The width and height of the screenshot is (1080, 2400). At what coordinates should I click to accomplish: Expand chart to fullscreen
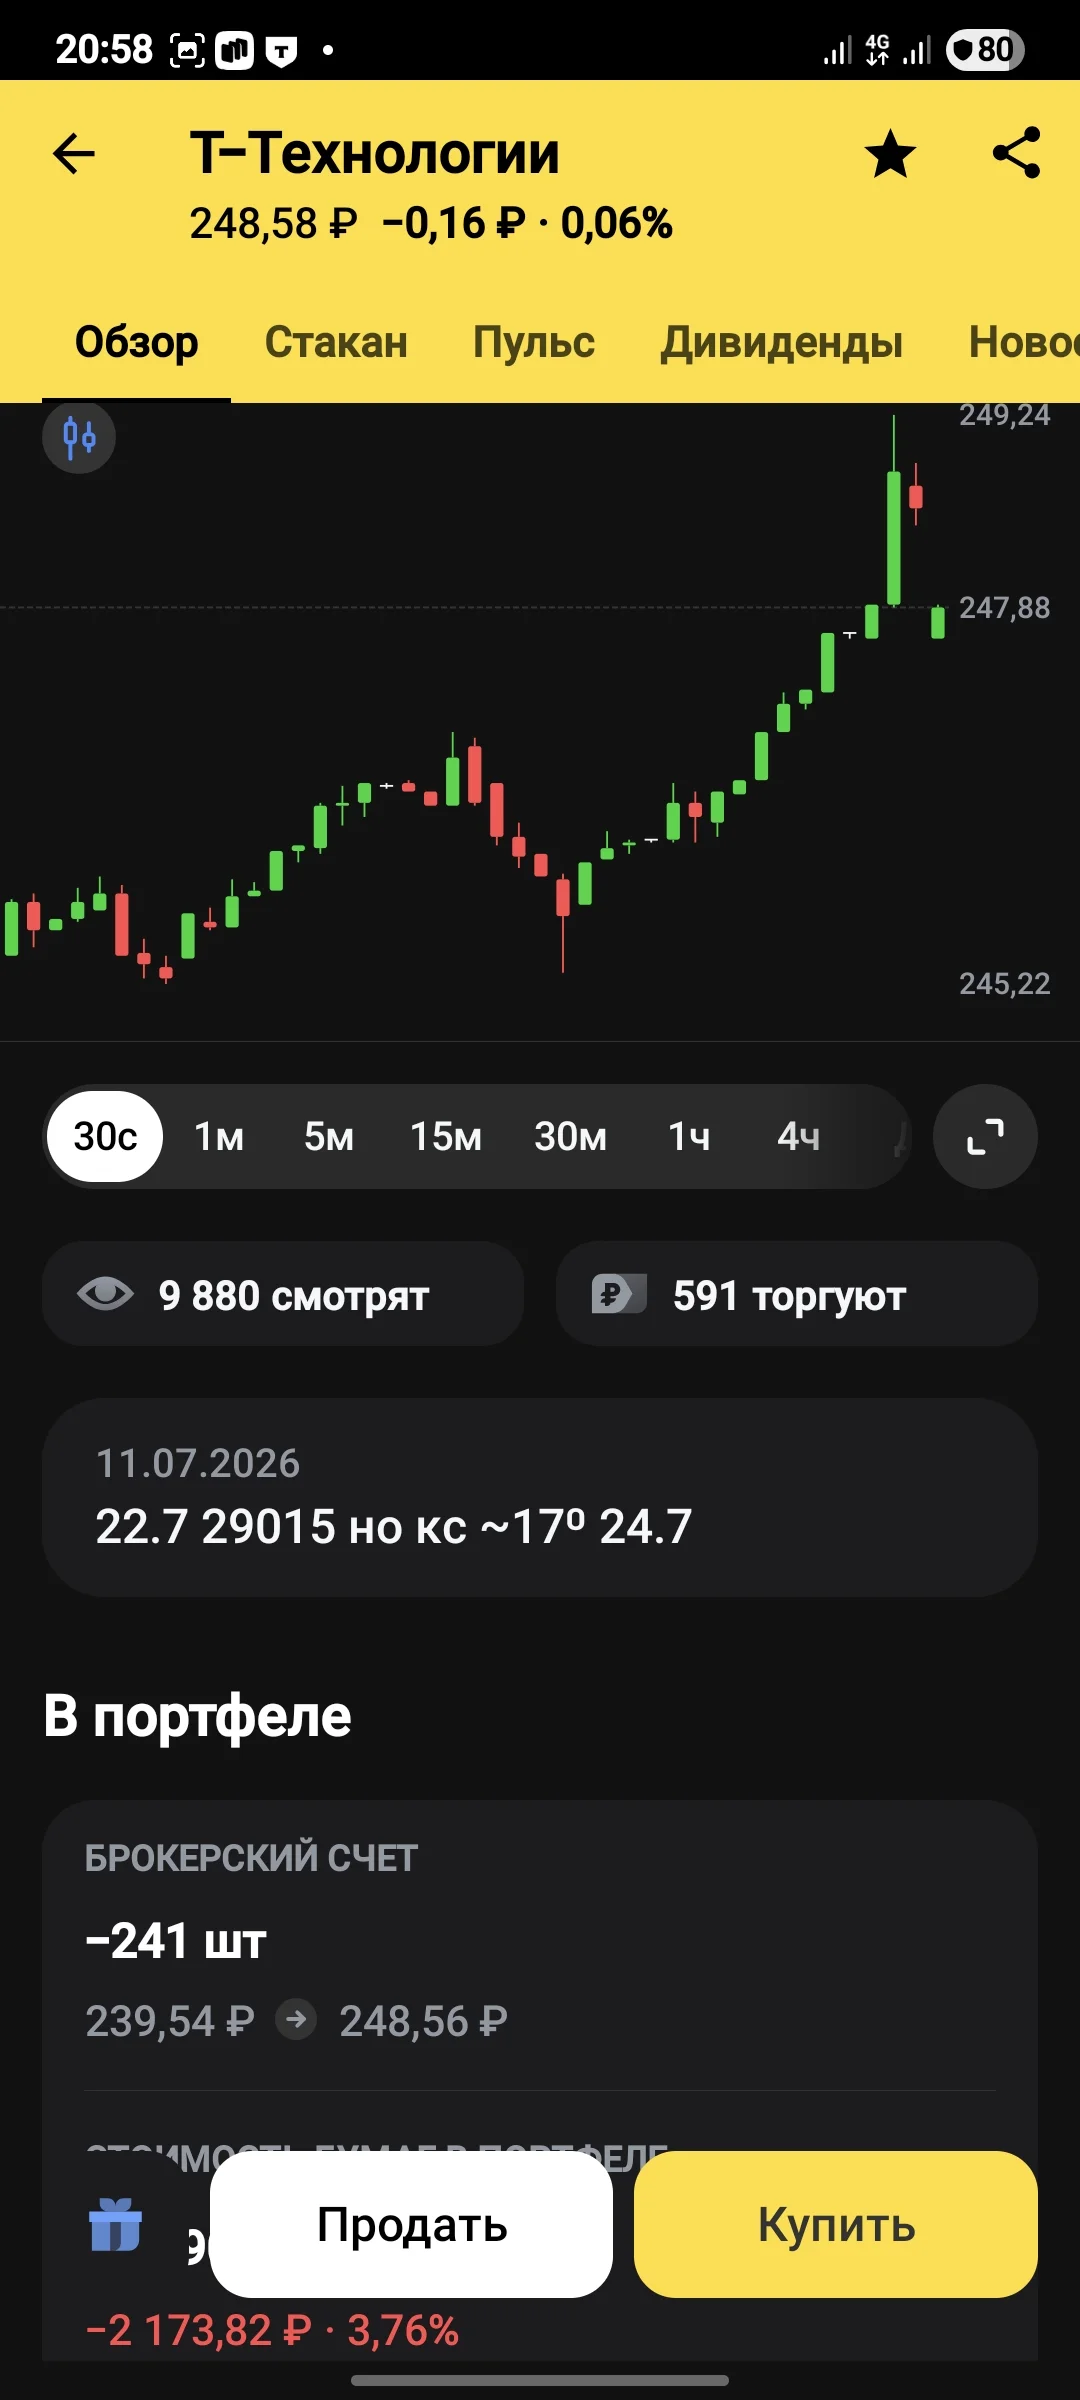[985, 1136]
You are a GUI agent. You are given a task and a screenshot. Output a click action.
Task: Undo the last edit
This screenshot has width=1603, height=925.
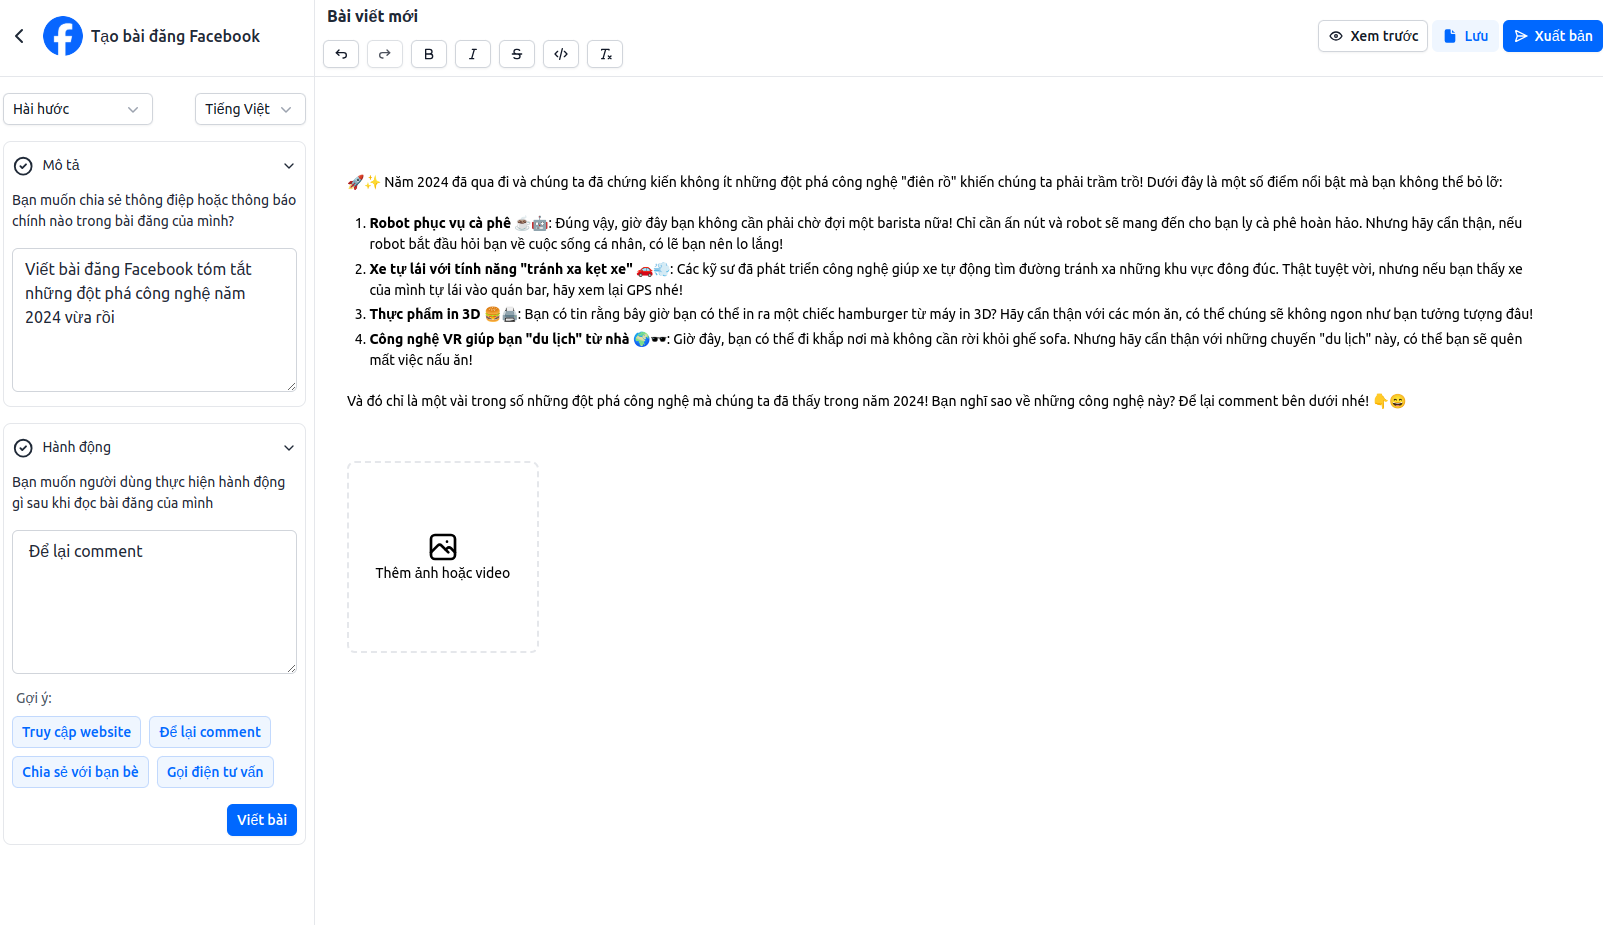341,54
────────────────────────────────────────
For this exercise, retype exactly, and only, the lines from the line with "You are a GUI" through the last line of the material above, both included. Pictures stay out.

- Response to this exercise:
You are a GUI agent. You are given a task and a screenshot. Output a click action.
Task: Undo the last edit
This screenshot has width=1603, height=925.
341,54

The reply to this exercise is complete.